#### DOCUMENT SECTION
+ + +

Law for Prevention of Damage to State of Israel through Boycott (חוק למניעת פגיעה במדינת ישראל באמצעות חרם, התשע"א-2011), also commonly known as the (Anti-) Boycott Law, is an Israeli anti-BDS law enacted in July 2011 and partially stricken down by the Supreme Court in 2015.

== Legislative history ==
On 5 July 2010 a private bill was introduced into the Israeli parliament, the Knesset, sponsored by Knesset members Ze'ev Elkin and Dalia Itzik and a group of members from Likud, Shas, Yisrael Beiteinu, United Torah Judaism and the National Union. The bill distinguished between three types of boycotts: A boycott imposed by a resident or citizen of Israel, a boycott imposed by a foreign resident or citizen, and a boycott imposed by a foreign political entity through a law enacted by the foreign political entity. The proposal stated that such a boycott is a civil wrong and a criminal offense punishable by a fine. After debate in a Knesset committee, the bill was changed to remove any criminality, i.e. it only provides for civil penalties, and to allow it to apply to anyone regardless of the nationality of the person who publicizes the boycott. The revised bill was published on 2 March 2011. It was approved by the Knesset on 12 July 2011 with the vote 47–38, with opposition factions voting against the bill. Prime Minister Benjamin Netanyahu and another 10 ministers, including Defence Minister Ehud Barak, were absent during the voting.

Opponents of the law argued that it violated the principle of freedom of expression. The supporters of the bill, led by Netanyahu, contended that the law doesn't and only prevents harmful actions being taken against the State of Israel or its citizens.

+ + +

#### DATA SHOWN
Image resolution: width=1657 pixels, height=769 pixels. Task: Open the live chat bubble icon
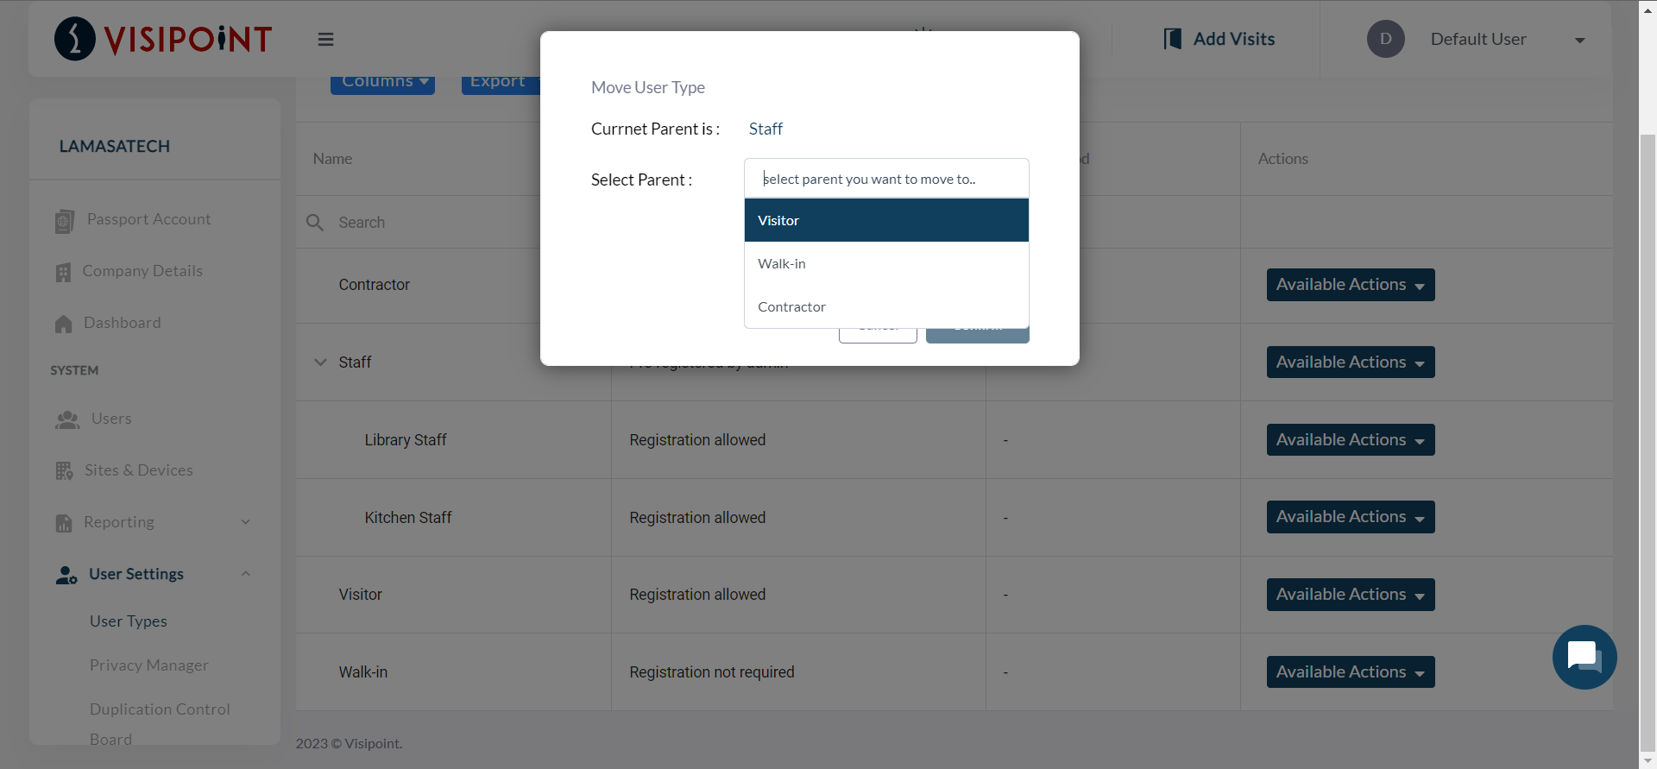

+ + +

#### PROBLEM TO SOLVE
From the text on Israel's anti-boycott law, copy out verbatim the portion from "Opponents of the" to "or its citizens.".

#### SOLUTION BELOW
Opponents of the law argued that it violated the principle of freedom of expression. The supporters of the bill, led by Netanyahu, contended that the law doesn't and only prevents harmful actions being taken against the State of Israel or its citizens.